Canadian journalist (1922–2009)

Robert Fredsø Nielsen (1922–2009) was a Canadian journalist who is known for his time with the Toronto Star. Nielsen was employed by the newspaper for 33 years and served in several capacities, including as a correspondent, foreign correspondent, chief editorial writer, editorial page editor, investigative reporter and editorial page columnist.

Born in Plaster Rock, New Brunswick, to Danish immigrants Hans and Camilla Nielsen. He led New Brunswick in high school entrance examinations in 1936 and won a Lord Beaverbrook scholarship to the University of New Brunswick in 1940.

He left UNB in 1943 to join the Canadian Press in Toronto, where he received basic training in editing and writing for newspapers. In 1945, he began a 33-year career with the Toronto Star during which he was successively a general reporter, Parliamentary correspondent, chief editorial writer, editorial page editor, foreign correspondent based in London and Washington, acting editor-in-chief and editorial page columnist. Some of his foreign assignments included South Africa's racial conflict, the erection of the Berlin Wall in 1961, Sweden's welfare state, Israel's in-gathering of Jews and the refugee influx to Hong Kong from Communist China. Nielsen was awarded a Nieman Fellowship to Harvard University in 1952 and a National Newspaper Award for Enterprise Reporting (now categorized as Investigations) in 1974.

While on vacation in New Brunswick in 1965, Nielsen learned that a ratepayers' meeting had voted to expel all 45 Malecite children from a Perth-Andover school—for no more substantial reason than their race. His reports to the Toronto Star led to national publicity and a second, much larger meeting of rate-payers who voted by a big majority to readmit the children.

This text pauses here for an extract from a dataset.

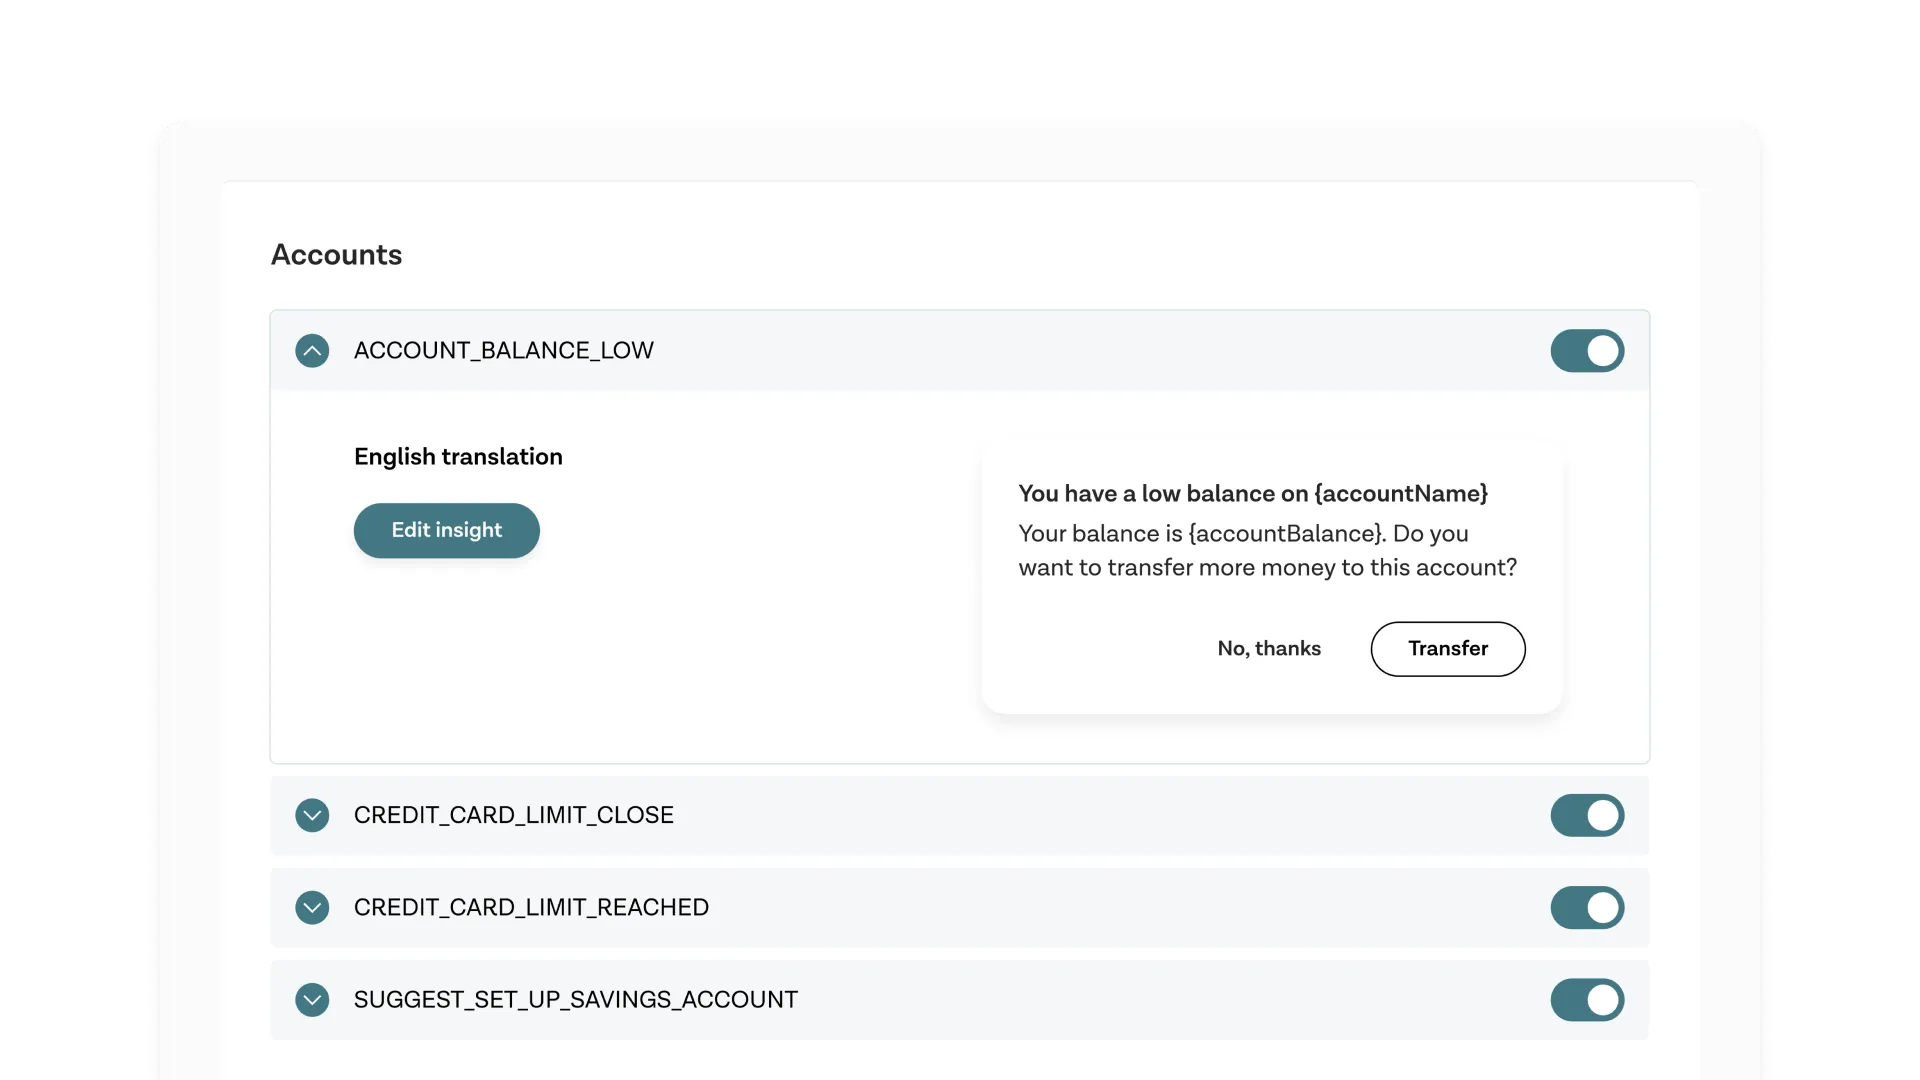The height and width of the screenshot is (1080, 1920).
Task: Choose No, thanks in the preview card
Action: click(1268, 649)
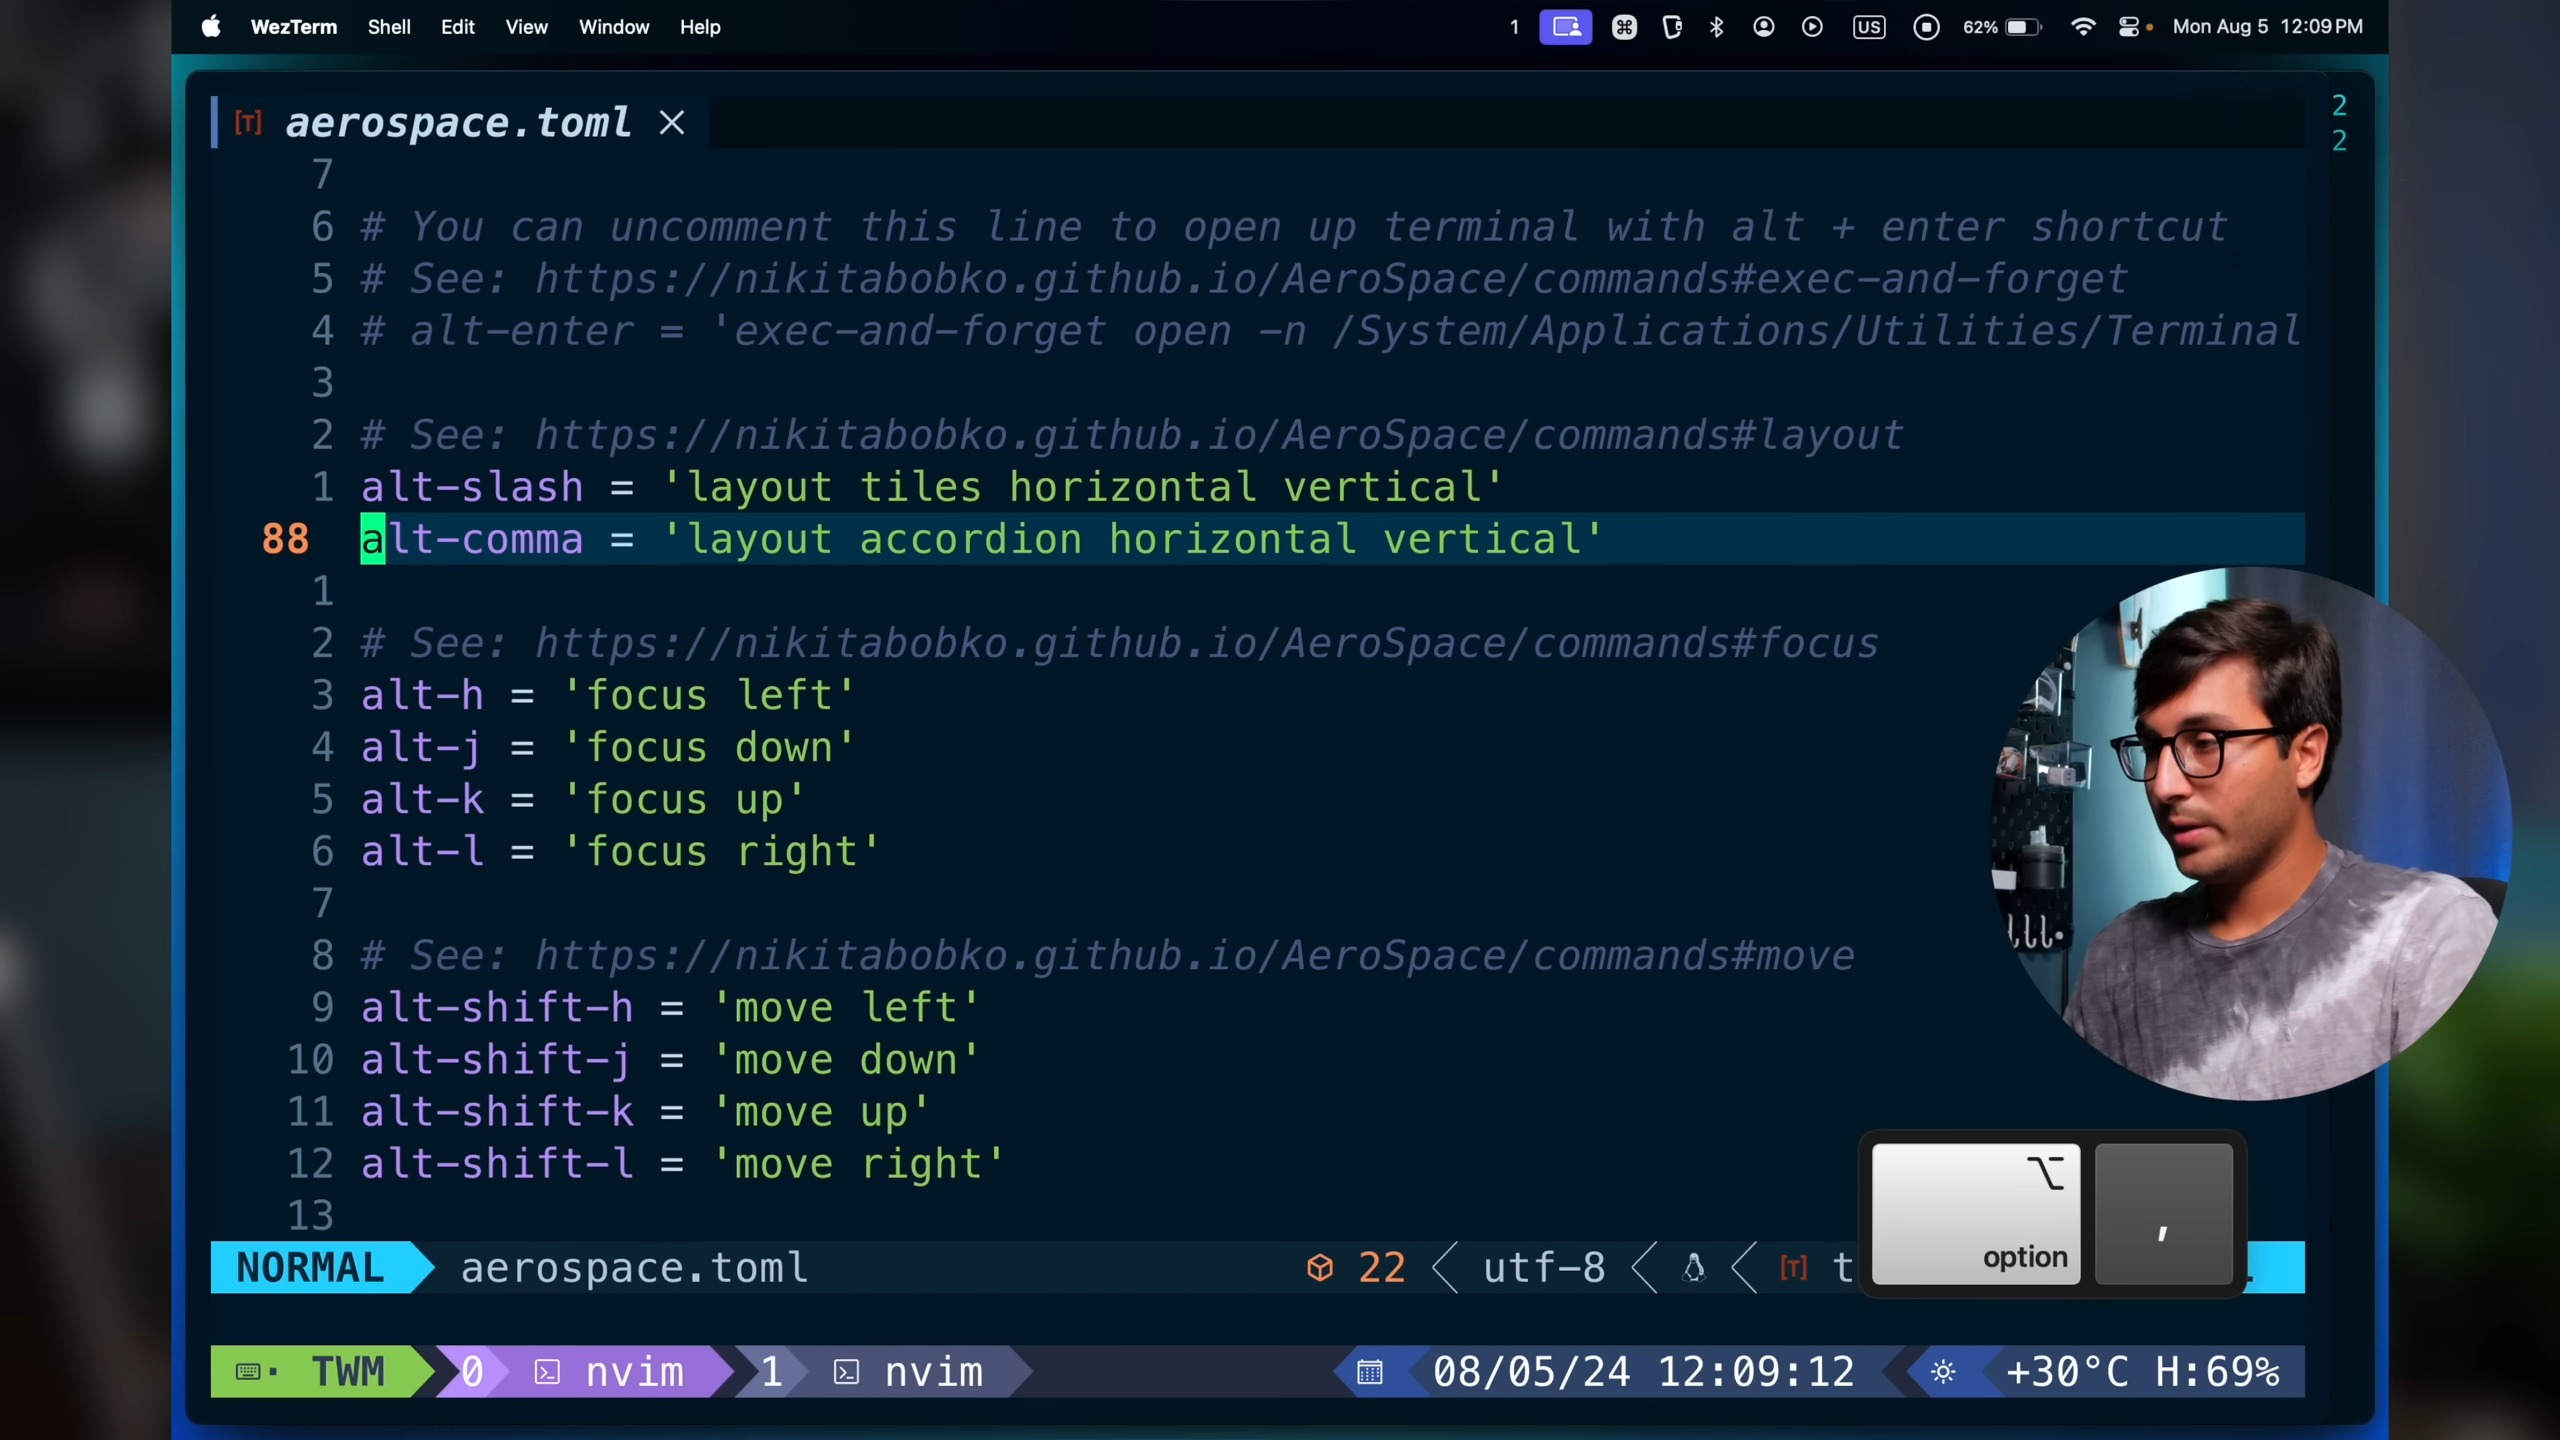Toggle the screen recording indicator

(1926, 27)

Robert Nielsen left the Star in 1978 and moved to the Perth-Andover, New Brunswick area where he continued his career as a freelance writer and pursued part-time studies at the University of Maine at Presque Isle, graduating with a Bachelor of Liberal Studies in 1990. During this time, Nielsen was a columnist for the Telegraph-Journal of Saint John, New Brunswick and also for Influence magazine. He died at age 87 after suffering an aneurysm.